1. **MCP Server** (`src/mcp.rs`) — stdio JSON-RPC 2.0 with 23 tools + 2 prompts
2. **HTTP API** (`src/handlers.rs`) — Axum REST server on port 9077, 24 endpoints at `/api/v1/`
3. **CLI** (`src/main.rs`) — clap-based, 26 commands with optional `--json` output

All three interfaces share the same database (`src/db.rs`) and validation (`src/validate.rs`) layers. Shared state is `Arc<Mutex<(Connection, PathBuf, ResolvedTtl, bool)>>` — a single SQLite connection protected by a mutex.

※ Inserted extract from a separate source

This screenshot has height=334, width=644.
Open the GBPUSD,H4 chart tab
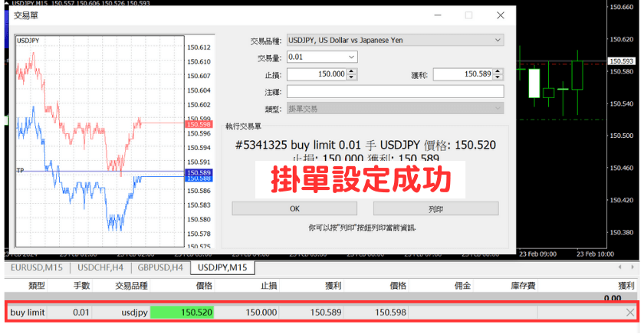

Lock contention is the bottleneck under concurrent HTTP + MCP load.

### Key Modules

| Module | Role |
|--------|------|
| `main.rs` | CLI parsing, daemon setup (Axum + GC scheduler), command dispatch |
| `mcp.rs` | MCP server: stdin/stdout JSON-RPC loop, tool definitions |
| `db.rs` | All SQLite operations: CRUD, FTS5 queries, recall scoring, GC, schema migrations |
| `handlers.rs` | HTTP request handlers (Axum extractors), error sanitization |
| `models.rs` | Core data structures: Memory (15 fields), MemoryLink, request/response types |
| `validate.rs` | Input validation for all write paths |
| `config.rs` | Feature tier system (keyword/semantic/smart/autonomous), TTL config |
| `reranker.rs` | Hybrid recall: blends semantic (cosine) + keyword (BM25-like FTS5) scores |
| `embeddings.rs` | HuggingFace model loading, vector generation, cosine similarity |
| `hnsw.rs` | In-memory HNSW vector index for approximate nearest-neighbor search |
| `llm.rs` | LLM integration via Ollama: query expansion, auto-tagging, contradiction detection |
| `toon.rs` | TOON format: token-efficient JSON alternative (40-60% smaller) |
| `mine.rs` | Conversation import from Claude/ChatGPT/Slack exports |
| `errors.rs` | ApiError, MemoryError enum, HTTP status mapping |
| `color.rs` | ANSI color output for CLI |

### Data Model

- **Memory**: 15-field struct with id, tier (short/mid/long), namespace, title, content, tags, priority (1-10), confidence (0.0-1.0), source, metadata (JSON), timestamps
- **MemoryLink**: Typed directional relationships (related_to, supersedes, contradicts, derived_from)
- **Tiers**: short (6h TTL), mid (7d TTL), long (permanent)
- **Feature tiers**: keyword (FTS5 only) → semantic (MiniLM embeddings) → smart (Ollama) → autonomous (cross-encoder reranking)

### Recall Pipeline

Recall is multi-stage and **never read-only** — every recall mutates the database:

1. **FTS5 keyword search** — fuzzy OR query, scored by `fts.rank + priority*0.5 + access_count*0.1 + confidence*2.0 + tier_bonus + recency_factor`
2. **Semantic search** — cosine similarity via HNSW index (or linear scan fallback), threshold >0.3
3. **Adaptive blending**`final = semantic_weight * cosine + (1 - semantic_weight) * norm_fts`. Semantic weight varies 0.50 (short content ≤500 chars) → 0.15 (long content ≥5000 chars) because embeddings lose information on long text
4. **Touch operations** (atomic) — increment `access_count`, extend TTL (1h short / 1d mid), auto-promote mid→long at 5 accesses, increment priority every 10 accesses

### Upsert Behavior

Storing a memory with the same `(title, namespace)` updates the existing one. Tier is never downgraded (takes max). Expiry is only cleared if the new memory is `long`-tier.

### Database

SQLite with WAL mode, FTS5 virtual table for full-text search, schema version v7 with automated migrations. Archive table preserves GC'd memories for restoration. FTS is kept in sync via INSERT/DELETE/UPDATE triggers. GC runs every 30 minutes; expired memories are archived before deletion when `archive_on_gc=true` (default).

### Environment Variables

- `AI_MEMORY_DB` — database path override
- `AI_MEMORY_NO_CONFIG=1` — skip loading `~/.config/ai-memory/config.toml`
- `RUST_LOG` — tracing filter (e.g. `RUST_LOG=ai_memory=debug`)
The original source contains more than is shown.